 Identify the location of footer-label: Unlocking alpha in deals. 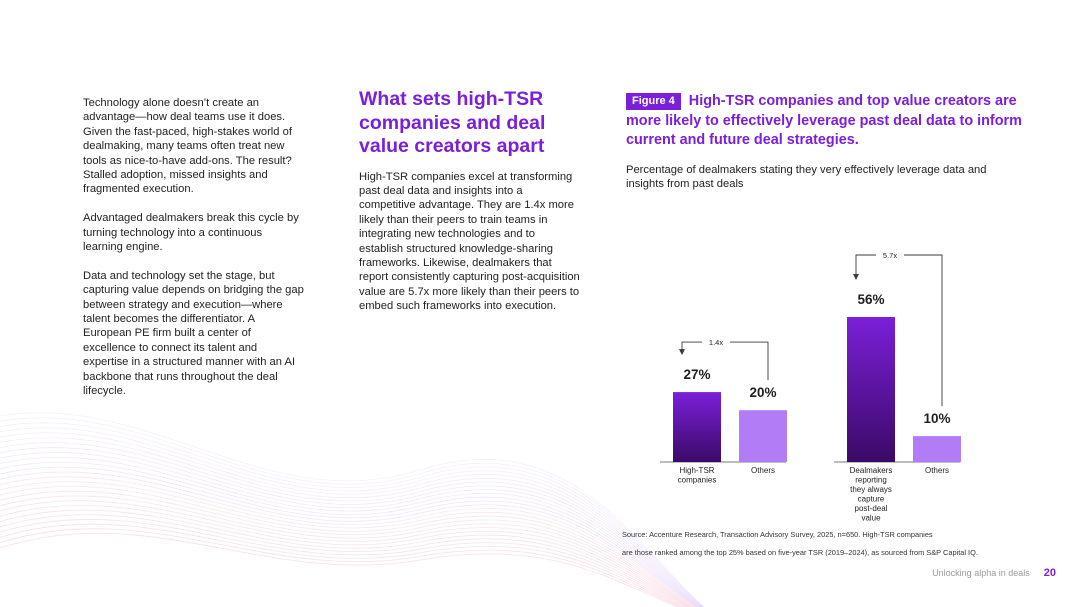
(981, 573).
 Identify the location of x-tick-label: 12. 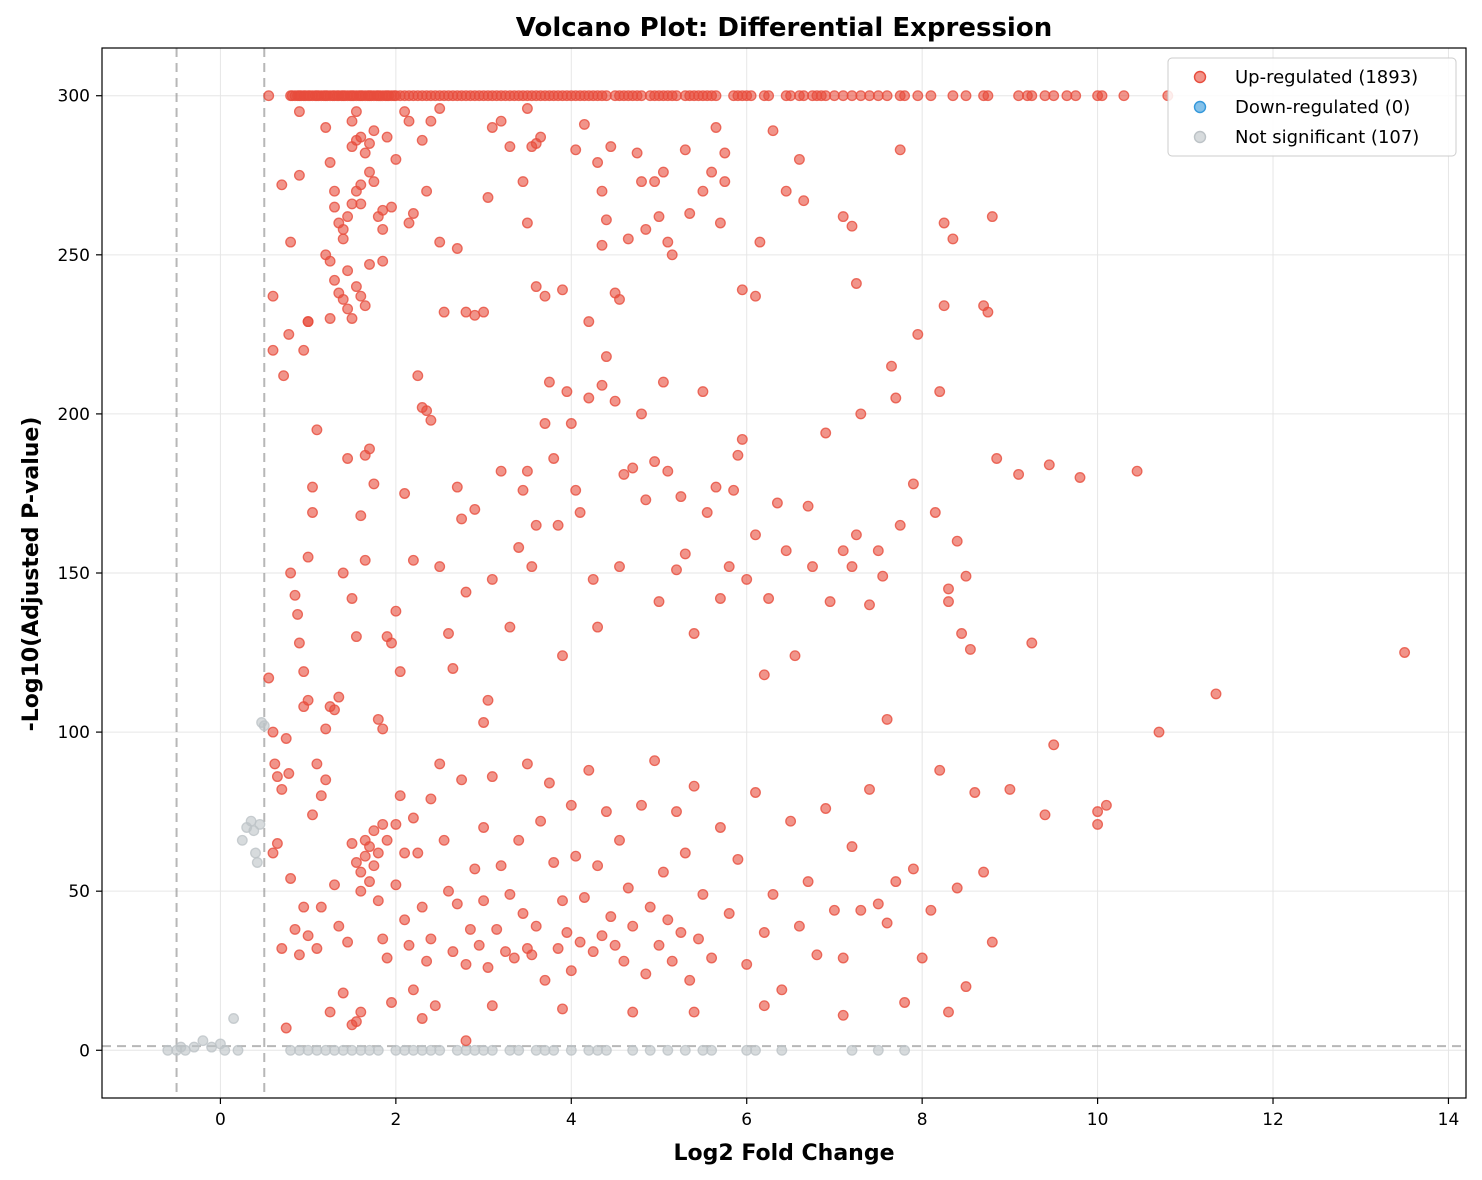
(1273, 1120).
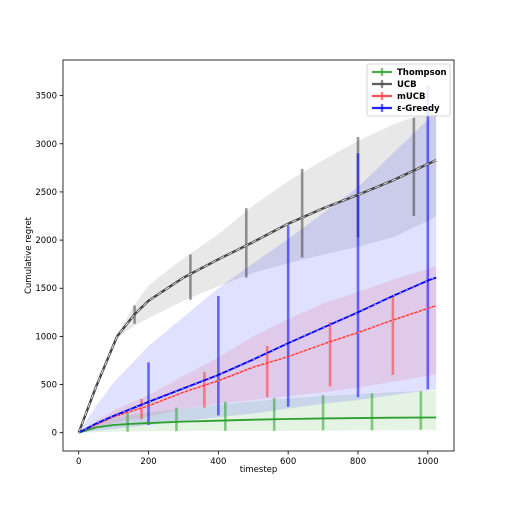  Describe the element at coordinates (46, 193) in the screenshot. I see `y-tick-label: 2500` at that location.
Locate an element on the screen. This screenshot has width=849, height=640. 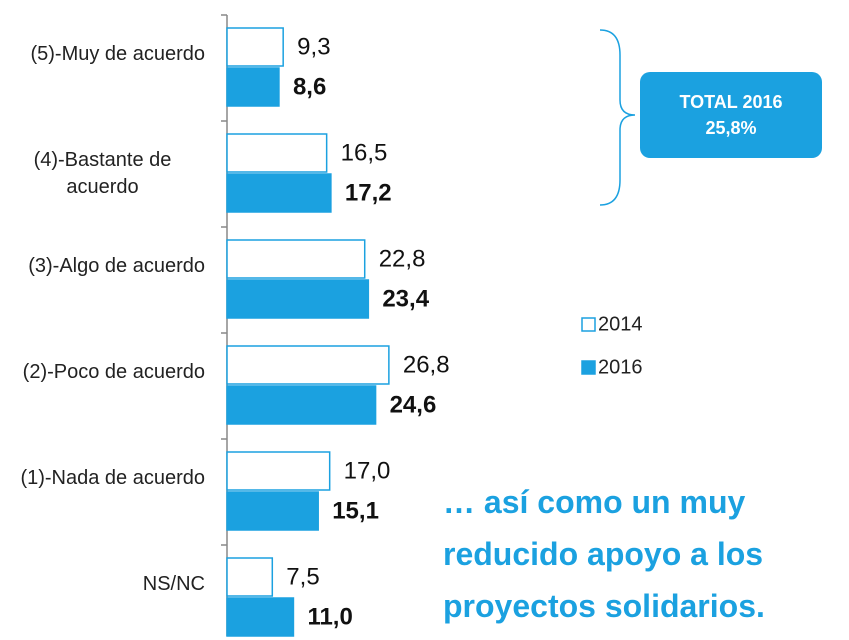
value-label: 17,2 is located at coordinates (368, 192).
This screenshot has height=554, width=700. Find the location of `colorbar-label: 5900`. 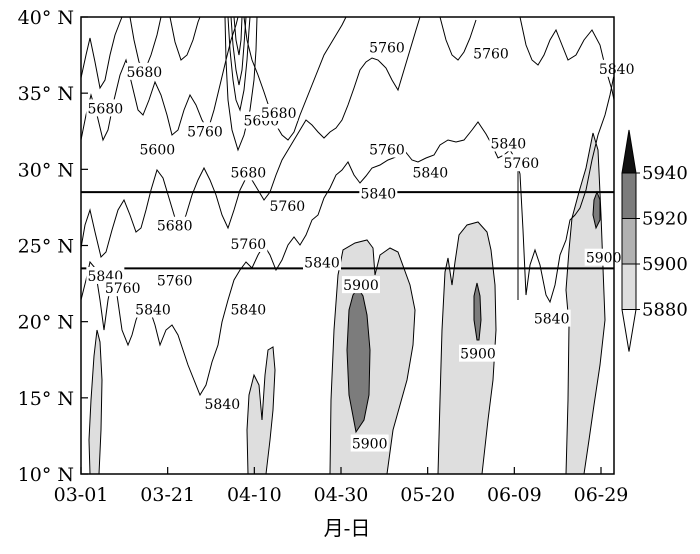

colorbar-label: 5900 is located at coordinates (665, 264).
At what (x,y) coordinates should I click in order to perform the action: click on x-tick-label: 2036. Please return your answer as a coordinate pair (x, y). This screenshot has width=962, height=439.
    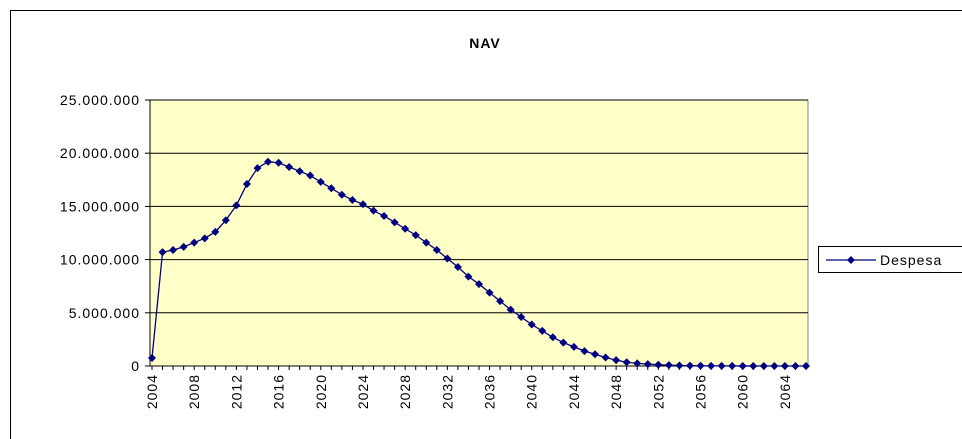
    Looking at the image, I should click on (490, 392).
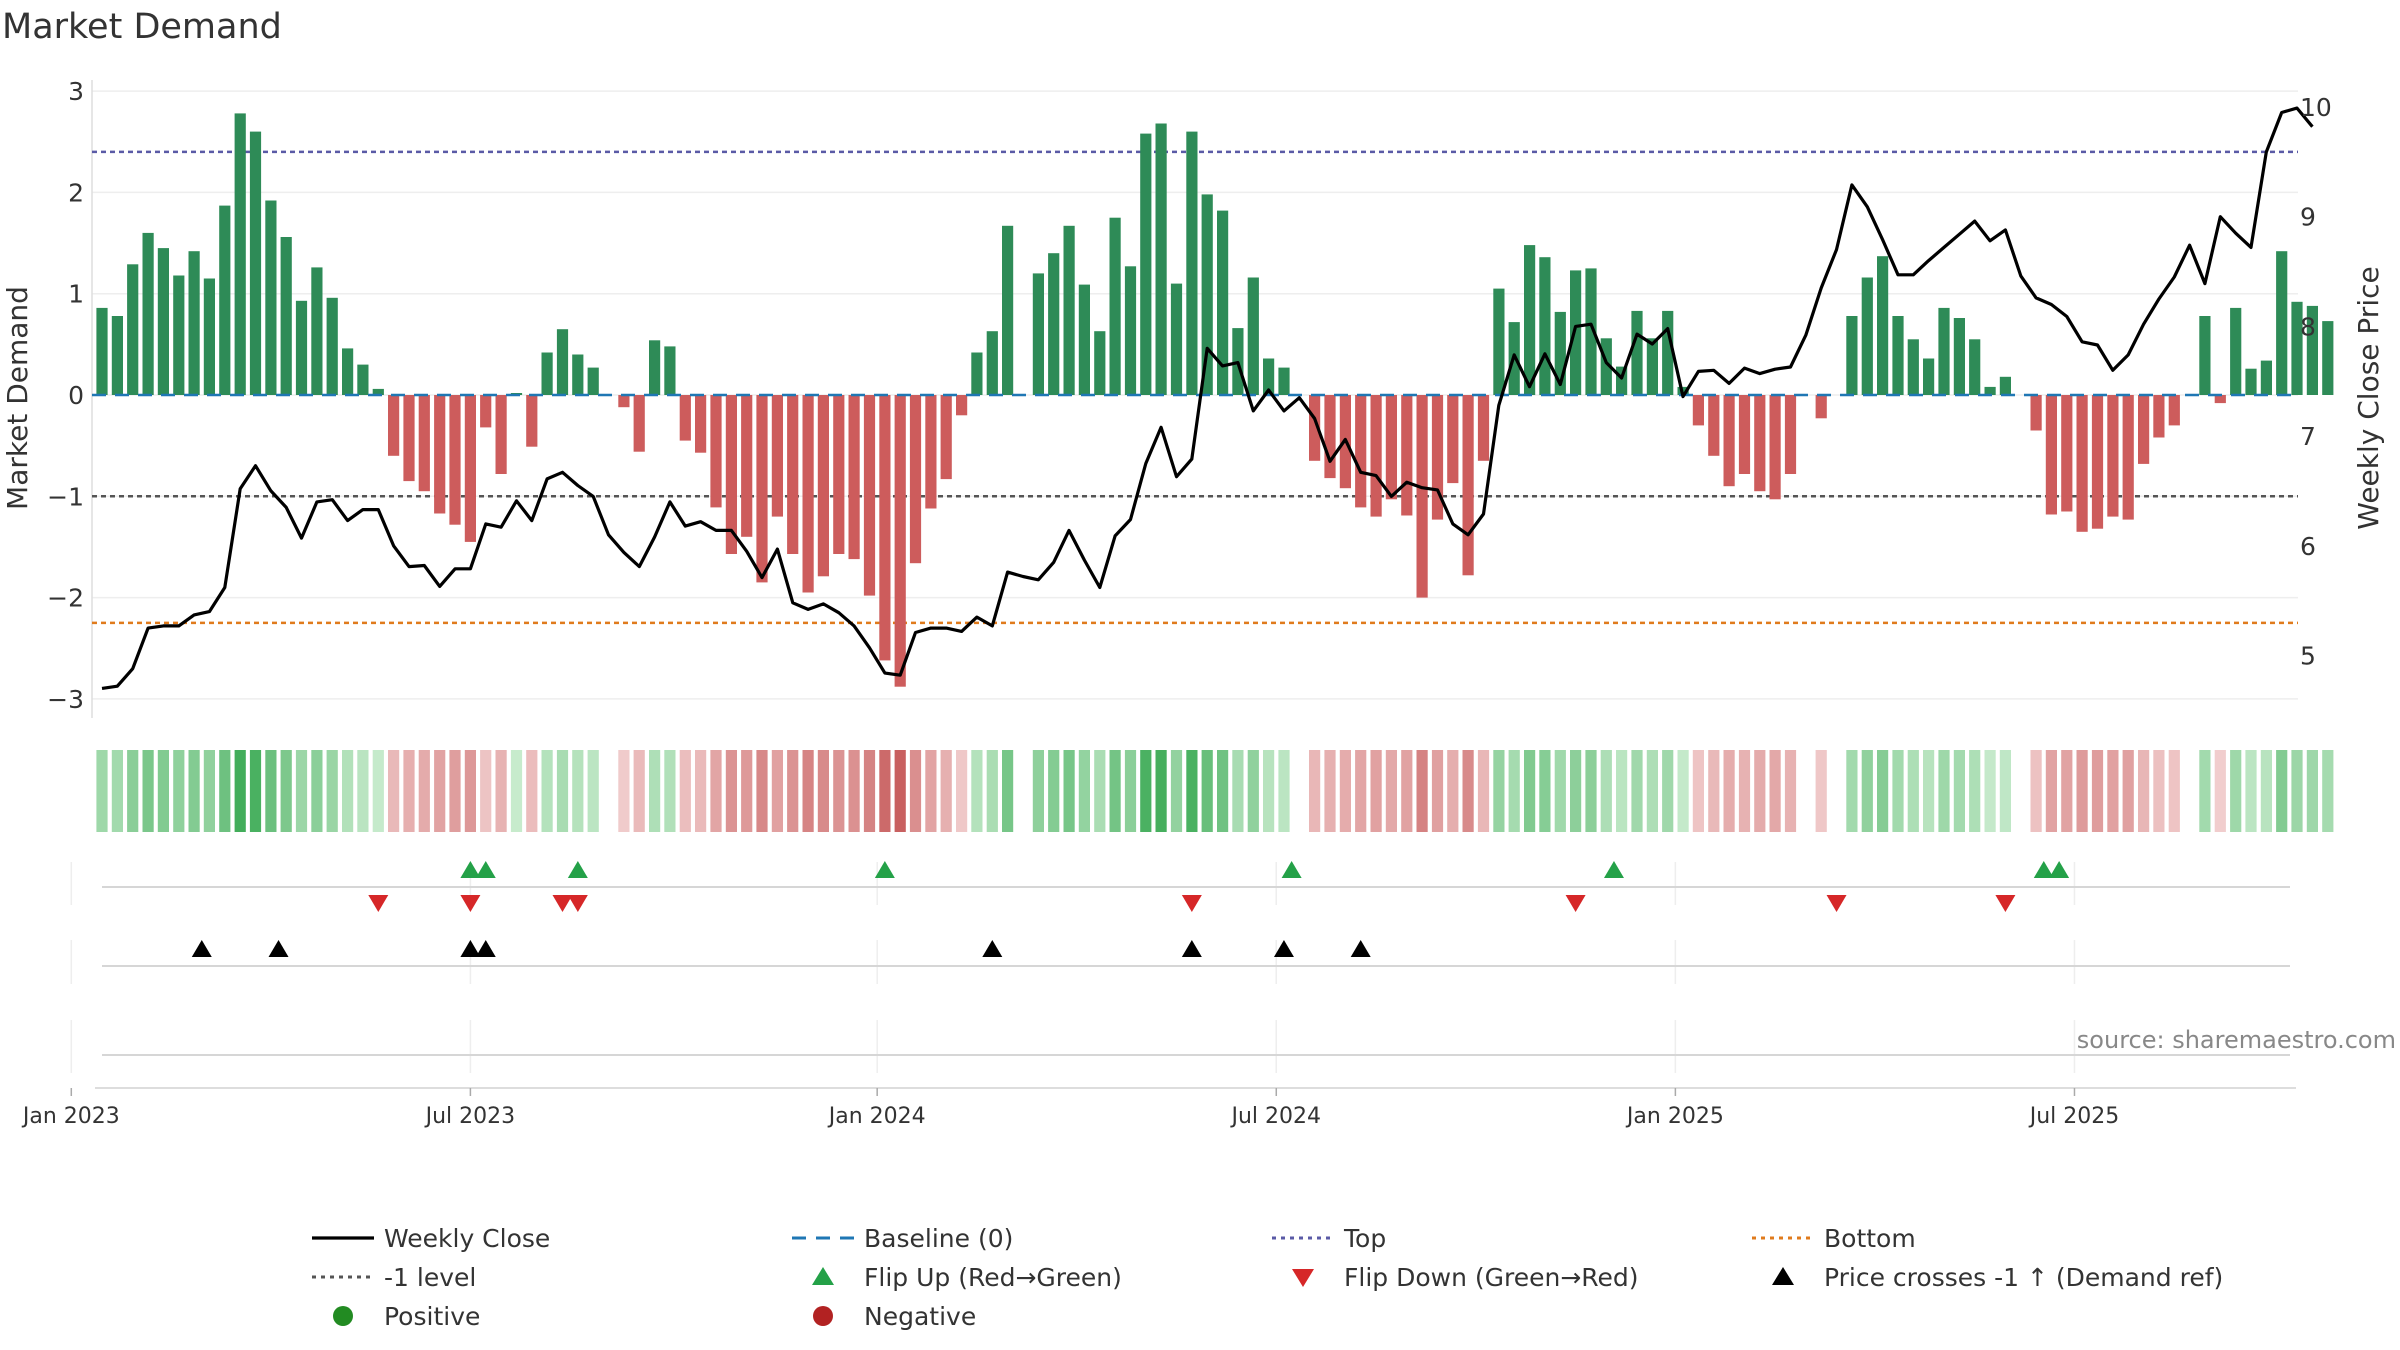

# Exercise brief
Rewrite the stretch from the line containing "At what (x,y)" through the end of the listing, replacing "coordinate pair" with "tuple" and changing nothing else. Omit the pictures from your answer.

# Output below
At what (x,y) coordinates should I click in order to perform the action: click on x-tick-label: 2036. Please return your answer as a tuple (x, y). This screenshot has width=962, height=439.
    Looking at the image, I should click on (490, 392).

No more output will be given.